Since the caspase-3 protein is affected by the cell surface death receptor-mediated and mitochondrial apoptosis pathways, it plays an important role in mediating the apoptosis of cells (7). On the basis of this, the present study explored the role of caspase-3 inhibition in modulating caspase-3 expression, protecting against brain cell apoptosis and maintaining the neurological functions of rats following acute cerebral infarction.
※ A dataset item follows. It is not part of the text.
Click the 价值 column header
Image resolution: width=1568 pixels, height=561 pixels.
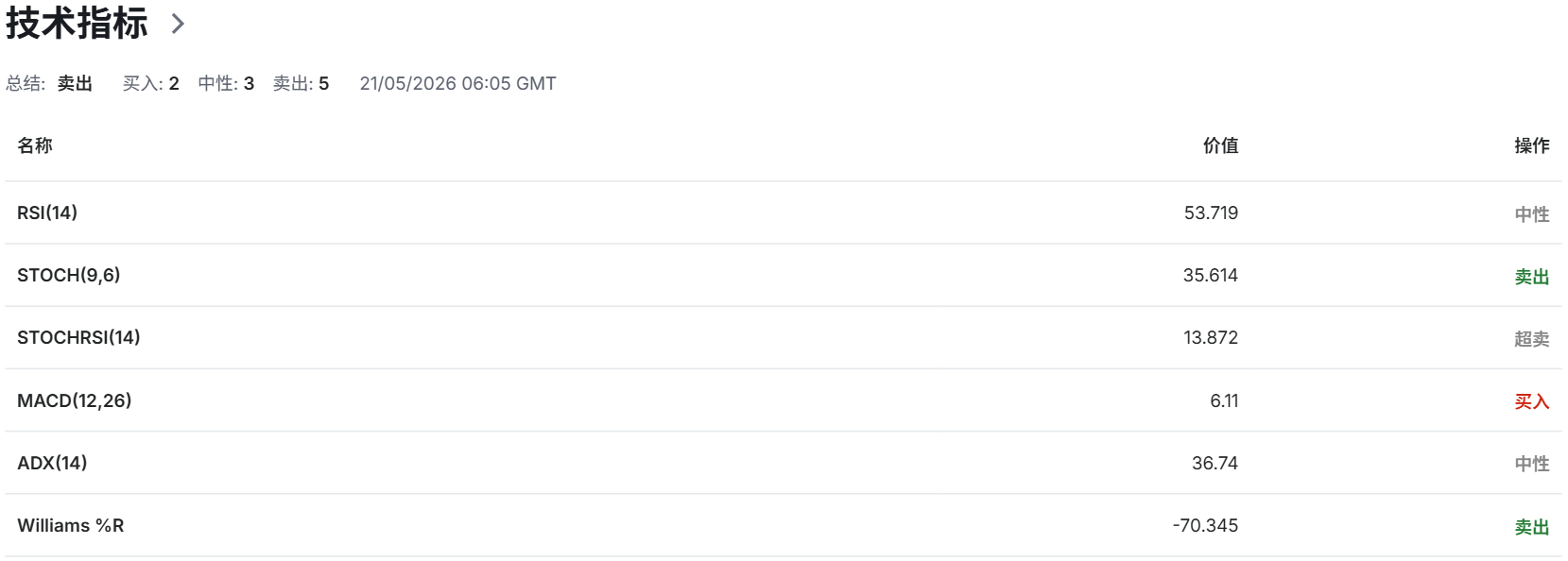(1220, 145)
The results showed that the caspase-3 mRNA and protein levels and enzyme activity increased significantly in the rat brain tissues of an established acute cerebral infarction model, indicating that the apoptosis of brain and nerve cells significantly increases following acute cerebral infarction. This was verified by TUNEL staining, in which quantitative results indicated that the apoptotic index of brain tissues in the model group was significantly increased compared with that in the control group. With the increase of the level of apoptosis, the necrotic scope of the brain tissues in the model group was significantly increased compared with that in the control group, accompanied by a decline of neurological function. When the rats with acute cerebral infarction received caspase-3 inhibitor treatment, it was observed that the caspase-3 mRNA and protein expression levels and enzyme activity in the brain tissue decreased significantly, and the apoptosis index of the brain tissue decreased significantly. Due to a significant reduction in the level of apoptosis, the infarction scope of the brain tissue also significantly declined; the neurological impairment of the rats also significantly declined. This result suggests that the caspase-3 inhibitor z-DEVD-fmk can significantly inhibit the apoptosis of brain tissue cells in rats with acute cerebral infarction, and has a protective effect on brain tissue.
In summary, the caspase-3 inhibitor z-DEVD-fmk significantly reduced the expression of caspase-3 at the mRNA and protein levels and caspase-3 activity in the brain tissues of rats with cerebral infarction. In addition, it reduced apoptosis and tissue infarction in the brain tissues and decreased the degree of neurological impairment. Thus, the caspase-3 inhibitor played a protective role for nervous tissues, and the findings of the present study may act as a reference for the clinical treatment of acute cerebral infarction.